Parents ask me a lot what to do when their child has a real preference for the other parent.
Enjoy the break!
But, all joking aside, it can hurt your feelings to know that your child may want the other adult more. Whether this other parent is your spouse, a co-parent, or grandparent, knowing that the child you are helping raise doesn’t prefer you right now, can be hurtful. That’s totally normal. The risk comes if those hurt feelings cause you to treat that child differently.
Life is all about choice and preference. Just like you prefer one meal to another or there may be some people you prefer to others, kids may prefer one parent over another. We talked in a past video about parents preferring one child over another, it can easily happen the other way around.
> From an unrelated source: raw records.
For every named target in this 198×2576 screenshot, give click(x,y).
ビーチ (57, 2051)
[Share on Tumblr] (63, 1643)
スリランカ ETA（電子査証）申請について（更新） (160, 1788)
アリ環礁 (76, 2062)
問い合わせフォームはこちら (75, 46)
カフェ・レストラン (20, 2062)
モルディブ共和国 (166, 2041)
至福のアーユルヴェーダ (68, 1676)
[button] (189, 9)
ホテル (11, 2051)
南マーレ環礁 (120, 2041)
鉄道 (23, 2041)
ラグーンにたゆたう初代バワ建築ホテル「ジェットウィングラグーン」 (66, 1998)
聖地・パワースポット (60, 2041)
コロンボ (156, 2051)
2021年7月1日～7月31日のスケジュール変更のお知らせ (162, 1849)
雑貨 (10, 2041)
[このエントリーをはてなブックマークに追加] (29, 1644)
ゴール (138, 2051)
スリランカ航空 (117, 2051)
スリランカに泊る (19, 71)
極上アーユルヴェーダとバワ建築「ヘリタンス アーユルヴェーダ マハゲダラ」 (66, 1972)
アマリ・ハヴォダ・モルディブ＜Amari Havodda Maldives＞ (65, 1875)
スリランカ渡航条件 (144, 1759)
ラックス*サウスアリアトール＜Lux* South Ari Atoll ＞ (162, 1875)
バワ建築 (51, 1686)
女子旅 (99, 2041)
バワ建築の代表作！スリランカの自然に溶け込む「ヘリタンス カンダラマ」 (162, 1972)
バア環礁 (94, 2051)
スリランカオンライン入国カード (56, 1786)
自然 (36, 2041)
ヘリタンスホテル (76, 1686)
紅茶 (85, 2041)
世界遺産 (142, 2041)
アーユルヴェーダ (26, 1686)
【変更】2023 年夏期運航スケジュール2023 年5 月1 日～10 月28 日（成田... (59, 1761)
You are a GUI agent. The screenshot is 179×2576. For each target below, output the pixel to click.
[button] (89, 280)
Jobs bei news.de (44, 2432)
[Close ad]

In that video we discussed the importance of NOT letting your children know that there is a preference. Unfortunately, kids sometimes lack filters and don’t always keep their preferences to themselves.
The good thing is that these feelings change often! Kids are constantly changing their minds and interests. Their preference can also be based on what is going on at that particular moment. Just disciplined your kids before your spouse walked in the door? Of course, you know who their favorite is now!
So how do you make it stop hurting?
Focus your parenting energy on things you can control. Teach a skill, play a game you both enjoy. The truth is, most parents experience the feeling that their child prefers someone else. This is a great chance to prove your love for them. Don’t worry about how they feel about you, just make sure they are certain of your good feelings towards them. This is the way to raise stable, confident kids.